# HILFE! meine HD iss im *****....ich brauche rettung!



## DarkLordSilver (18. April 2002)

BITTE HELFT MIR! 


ich habe in meinem system eine 80 GB HD von Maxtor....und eines schönens tag war sie WEG! 

argh! ich kommen nach hause, starte den pc normal auf und will auf meine 2nd-80er-hd zugreifen...diese ist in 3 partitionen unterteilt:
30 gb mp3
20 gb für fileshare progi's 
30 gb divx
...ich greife mit edonkey auf die fileshare partition zu und da frag mich win 2000 ob ich diese festplatte formatieren will.ich klicke auf nei und bemerke das die anderen 2 partitionen gar nicht erschienen sind....die erste festplatte läuft normal und sauber...aber von allem was sich auf der zweiten befunden hatte..........keine spur...in der dateträgerverwaltung werden mit überhaupt keine HD's angezeigt und als ich einen reboot mache steht beim IDE device listing 
primary master failed
secondary master failed 

naja.... ich hab dann mach die zweite pladde vom system abgehängt und die erste auf herz und nieren auf fehler geprüft...alles OK....
dann hab ich die 2te wieder reingemacht und mal mit den startdisketten von partition magic 6.0 gebootet..diese funzten aber nicht ich bekam beim strat von PM einen fehler #716 und musste resetten...ok pladde wieder raus, dann hab ich partition magic 7.0 und macht wieder bootdisketten und pladde wider rein und jetzt konnte ich PM starten.... nur was ich da sah konnte ich nicht ernstnehmen...
herstellername:   &M/&tO98R&ç*/) ( = '%% 7& 
seriennummer:  46?? %& 6&£?& ' ?
und noch was! er zeigte mir als kapazität über 1 TERABYTE an.......
naja ich hab dann wieder mal windoof gestartet und dort im PM 7.0 und der datenträgerverwaltung nachgesehen....bei zeigt bei der 2ten HD fast ein terabyte "unallocatet" speicherplatz an......aber von den partitionen ist immer noch KEINE sichtbar...........
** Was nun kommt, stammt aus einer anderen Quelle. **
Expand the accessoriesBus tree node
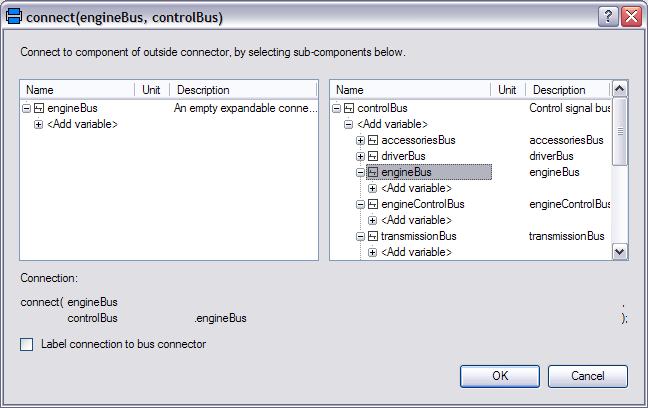The height and width of the screenshot is (408, 648). pos(360,140)
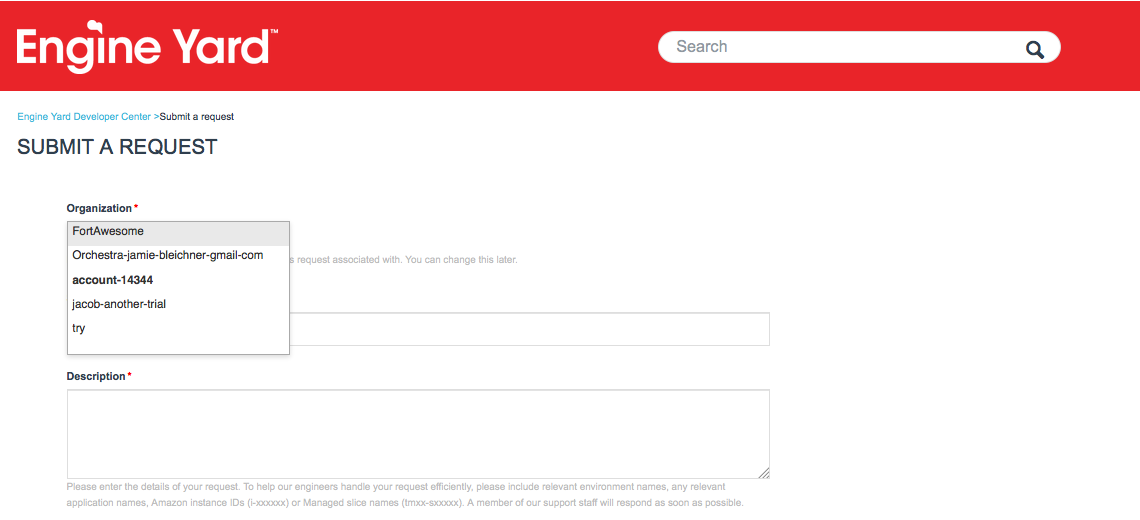Click the Organization field label

[x=99, y=208]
kennt das jemand? was soll ich tun? ich bin verzweifelt!! aaaaaaaaah ! 


p.s. screenshot's von PM kommen gleich! 
p.p.s. ich habe nicht's gemacht! ich bin informatiker und in solchen sache eigentlich ziemlich erfahren und ich weiss das ich nichts gemacht habe, was DAFÜR relevant sein könnte.


----------



## dfd1 (18. April 2002)

Bei mir ist das erst kürzlich auch passiert, aber nur auf einer Partition. Geht nur über neu formatiern, leider.
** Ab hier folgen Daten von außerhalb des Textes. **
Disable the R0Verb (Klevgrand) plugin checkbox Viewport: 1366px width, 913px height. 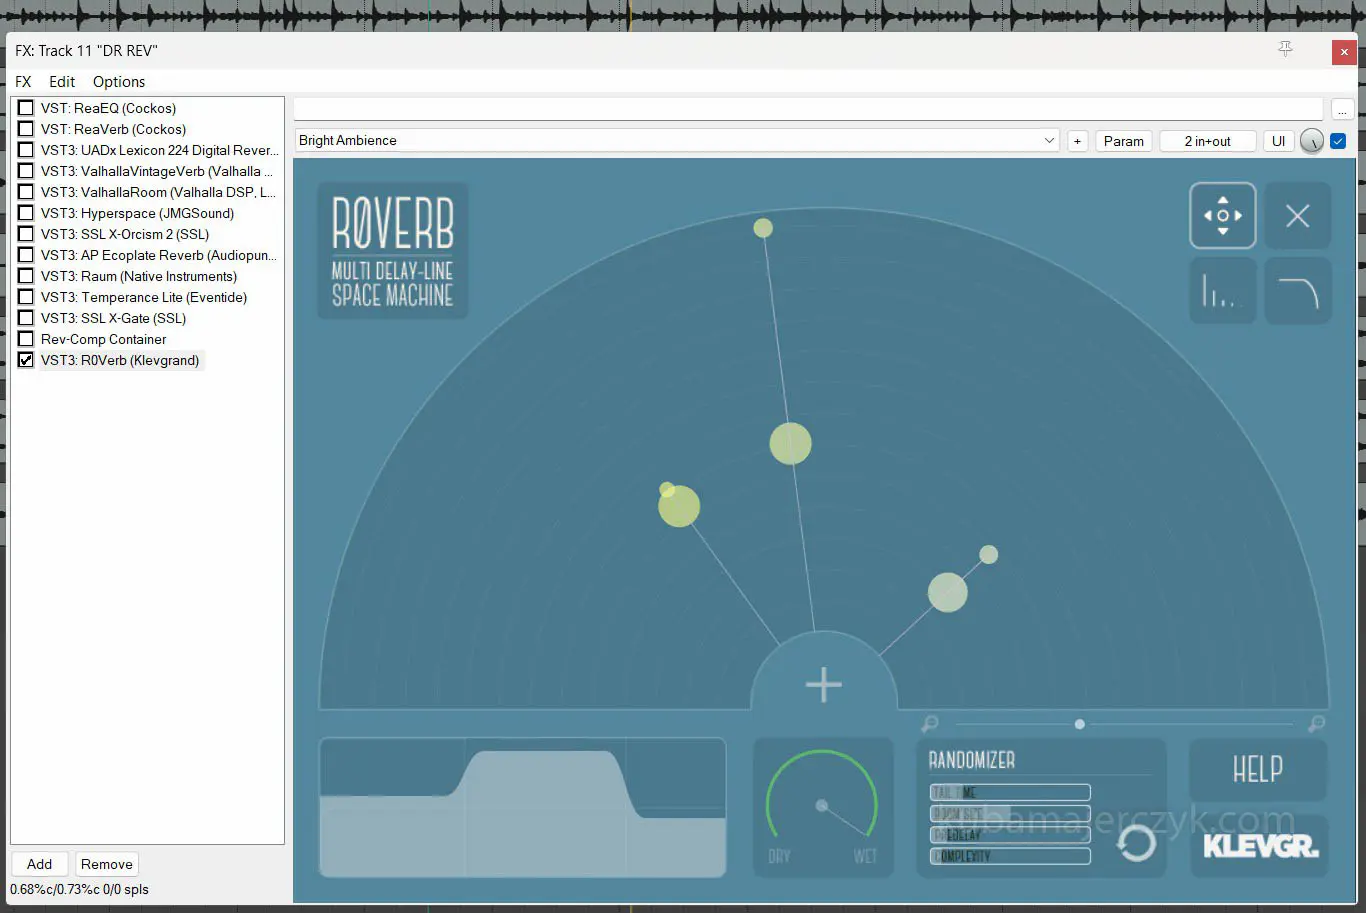[x=26, y=360]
Wenn du was anderes herausfindest, wäre dir für das nächste mal dankbar  

PS: Bin übrigens auch Informatiker


----------



## DarkLordSilver (18. April 2002)

*NEEEEEEEEEEEEEEEEEEEEEEEEEEEEEEEEEEEEEEEEEEEEEEEEEEEEEEIN!*

das auf einer partition hatte ich auch schon mal ich hab auch nur mit formatieren geschafft.......

ach ja mein sys...

msi k-7 turbo 
1 gb ram 
40 + 80 gb HD maxtor 7200 
amd TB 1333
und div karten


mann ich muss diese daten wiederhaben...da sind 8223 mp3...die abeit vonnem halben jahr saugen!!!!


----------



## dfd1 (18. April 2002)

Es gibt so spezialisten die die Daten wieder holen könnten... Aber hast du soviel Geld??


----------



## DarkLordSilver (18. April 2002)

hmmm 
1. wieviel ist so viel? 
2. ich bin in ausbildung
3. geld? ja davon hab ich schon mal gehört.......aber schon lange keins mehr gesehen.....


----------